Each pipeline is modular so that intermediate datasets (taxonomy enrichment, embeddings, inference results, etc.) can be cached or swapped for external services.

API Service

src/taxomind/services/api/fastapi_app.py exposes an async job API (Bearer token auth) that maps to the Kedro pipelines:

  • GET / and GET /health (liveness and health endpoints)
  • POST /taxonomies and GET /taxonomies/{job_id}/status (create/build index from JSON request)
  • POST /taxonomies/{job_id}/cancel (cancel taxonomy job)
  • POST /taxonomies/{taxonomy_key}/enrich (run enrich_taxonomy)
  • POST /taxonomies/{taxonomy_key}/build (run build_taxonomy)
  • POST /classify and GET /classify/{job_id}/status (run inference_batch for classification)
  • POST /classify/{job_id}/cancel (cancel inference job)
  • POST /label and GET /label/{job_id}/status (run inference_batch for labeling)
  • POST /label/{job_id}/cancel (cancel labeling job)
  • POST /learn and GET /learn/{job_id}/status (run learning_pipe)
  • POST /learn/{job_id}/cancel (cancel learning job)
  • POST /error-analysis and GET /error-analysis/{job_id}/status (run error_analysis)
  • POST /error-analysis/{job_id}/cancel (cancel error-analysis job)

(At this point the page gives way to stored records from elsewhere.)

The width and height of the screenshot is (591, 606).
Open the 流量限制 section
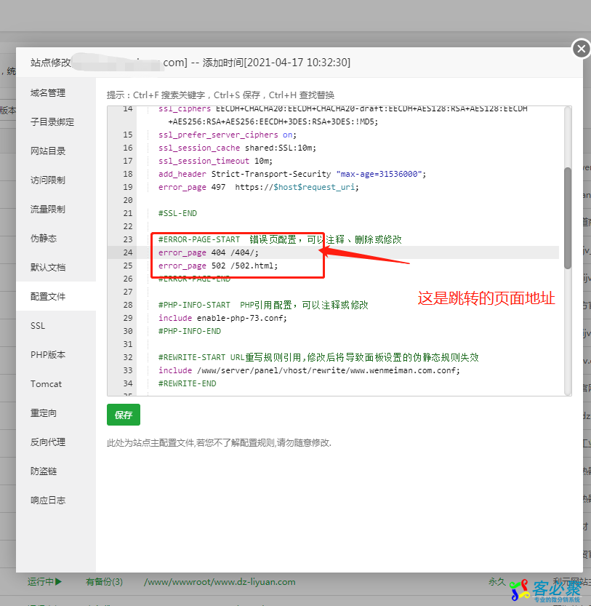click(x=48, y=210)
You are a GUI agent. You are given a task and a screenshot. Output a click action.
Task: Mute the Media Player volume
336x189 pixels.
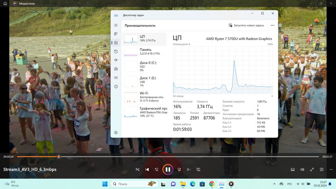pyautogui.click(x=302, y=169)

Job status values are: pending, running, completed, failed, canceled. Status payloads expose numeric progress (0.0 to 1.0) plus lifecycle timestamps (created_*, started_*, completed_*, failed_*) where relevant for each endpoint model.

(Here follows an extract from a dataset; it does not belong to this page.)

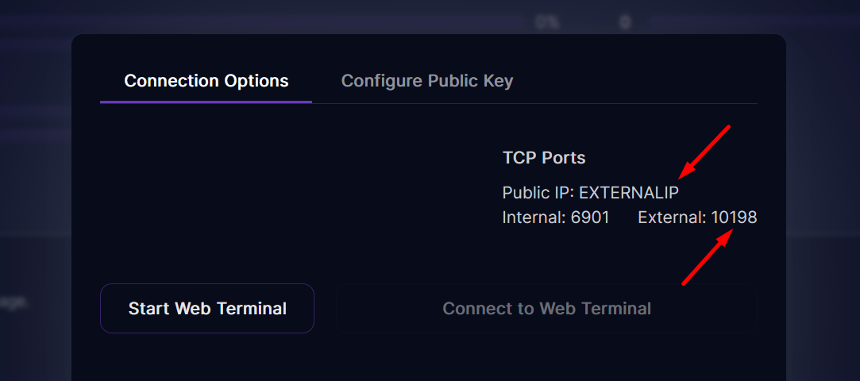
Task: Select the external port number 10198
Action: pos(734,217)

For POST request bodies on /taxonomies, /classify, /label, and /learn, an optional top-level sourceSlug is supported. If omitted, it is inferred from the incoming host (e.g. domani1.com -> domani1).

Testing guide: docs/API_TESTING.md.

Architecture

taxomind supports two task execution modes, controlled by TASK_BACKEND:

TASK_BACKEND=background (default)        TASK_BACKEND=dramatiq (production)
┌──────────────────────┐                 ┌──────┐  ┌─────────┐  ┌────────┐
│   FastAPI process     │                 │ API  │  │  Redis  │  │ Worker │
│   API + BackgroundTask│                 │      ├──►         ├──►        │
│   + file JobStore     │                 │      │  │ JobStore│  │ Kedro  │
└──────────────────────┘                 └──────┘  └─────────┘  └────────┘
  • background: Everything runs in a single process. No Redis needed. Jobs are persisted to a local JSON file. Ideal for development and testing.
  • dramatiq: The API enqueues tasks via Dramatiq into Redis. A separate worker process picks them up and runs the Kedro pipelines. Job state is stored in Redis with a configurable TTL. Ideal for production.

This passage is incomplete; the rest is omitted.